Input data:
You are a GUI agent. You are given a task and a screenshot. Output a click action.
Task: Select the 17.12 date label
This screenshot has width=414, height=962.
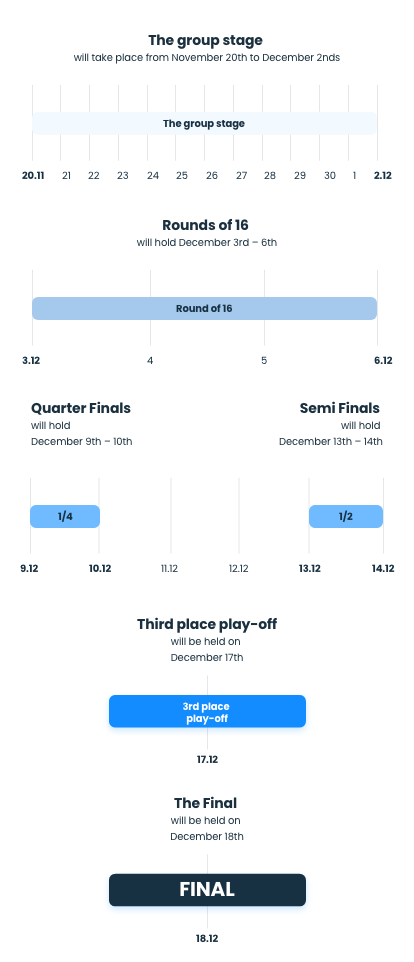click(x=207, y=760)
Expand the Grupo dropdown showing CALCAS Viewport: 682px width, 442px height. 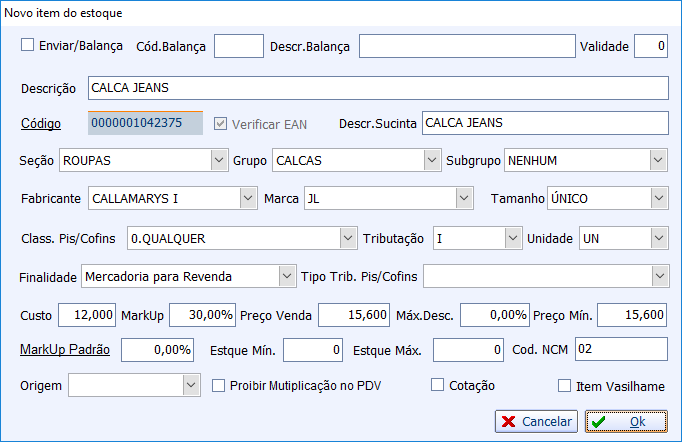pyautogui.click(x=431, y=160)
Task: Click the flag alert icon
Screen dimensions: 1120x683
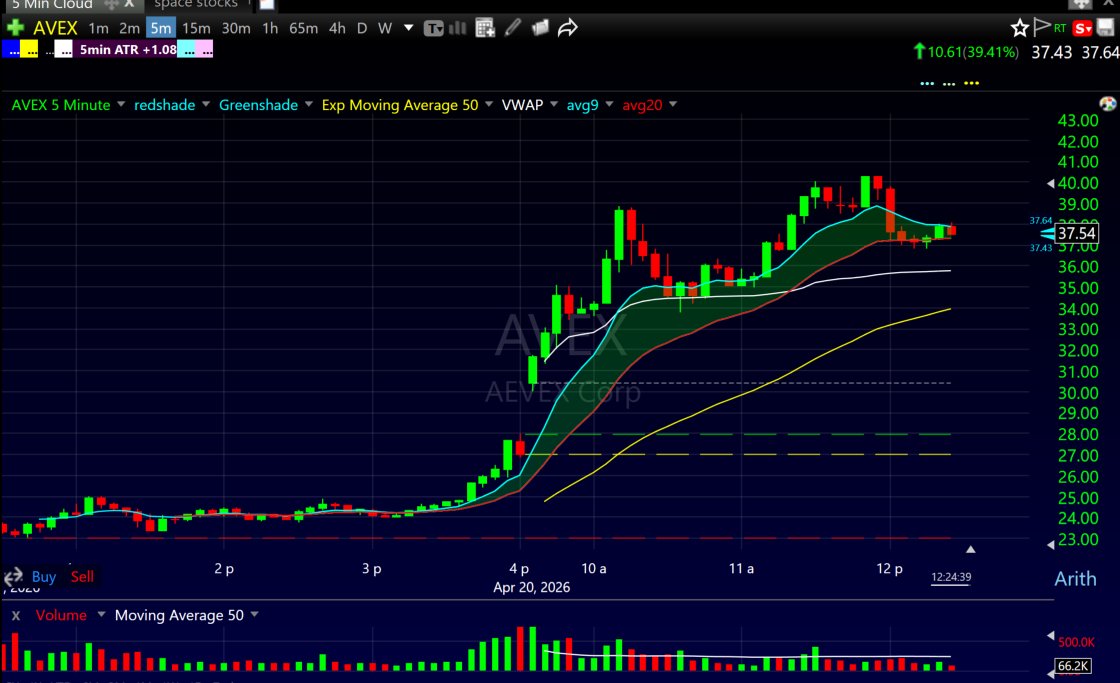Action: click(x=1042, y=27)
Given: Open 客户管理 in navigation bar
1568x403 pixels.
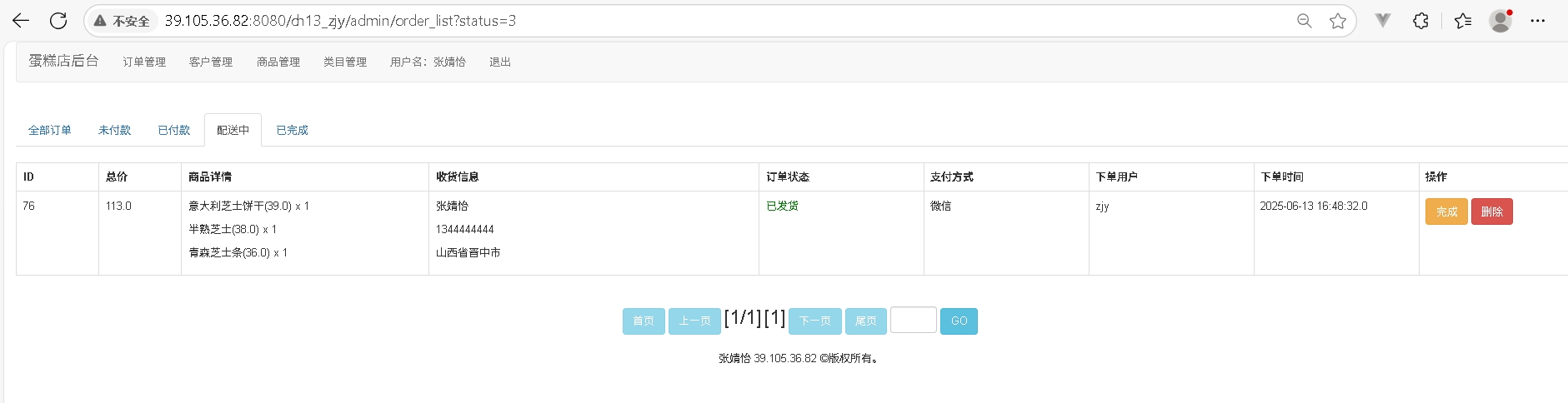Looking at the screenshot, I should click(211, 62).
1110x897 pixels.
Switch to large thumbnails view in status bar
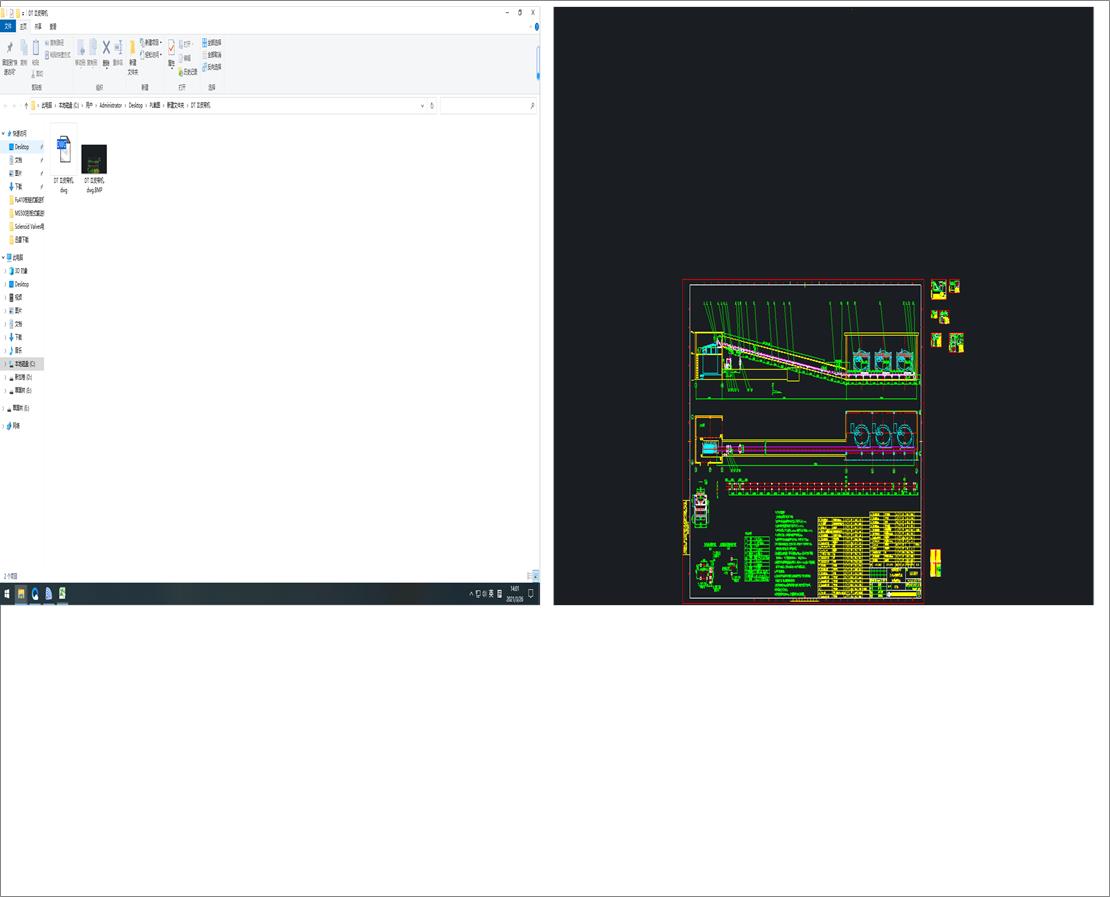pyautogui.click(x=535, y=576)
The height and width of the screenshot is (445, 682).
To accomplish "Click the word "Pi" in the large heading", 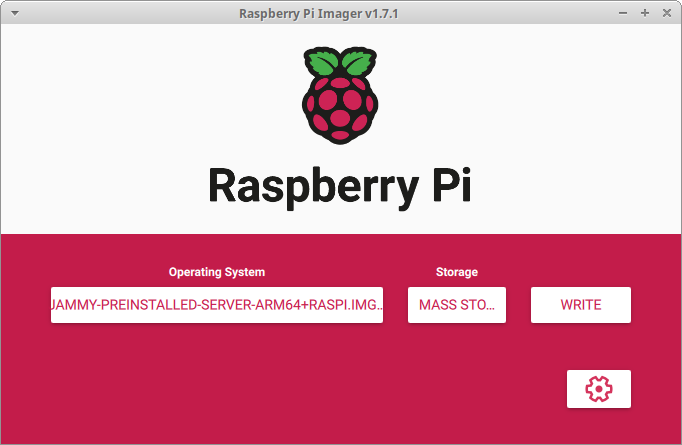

Task requirements: Leave out every picture, and repeat word for word only the lines from the one holding "Given: Open 客户管理 in navigation bar" through the end of the entries above, both ends included.

Your solution:
Given: Open 客户管理 in navigation bar
1568x403 pixels.
Looking at the screenshot, I should click(211, 62).
1110x897 pixels.
Switch to large thumbnails view in status bar
pyautogui.click(x=535, y=576)
The height and width of the screenshot is (445, 682).
To accomplish "Click the word "Pi" in the large heading", 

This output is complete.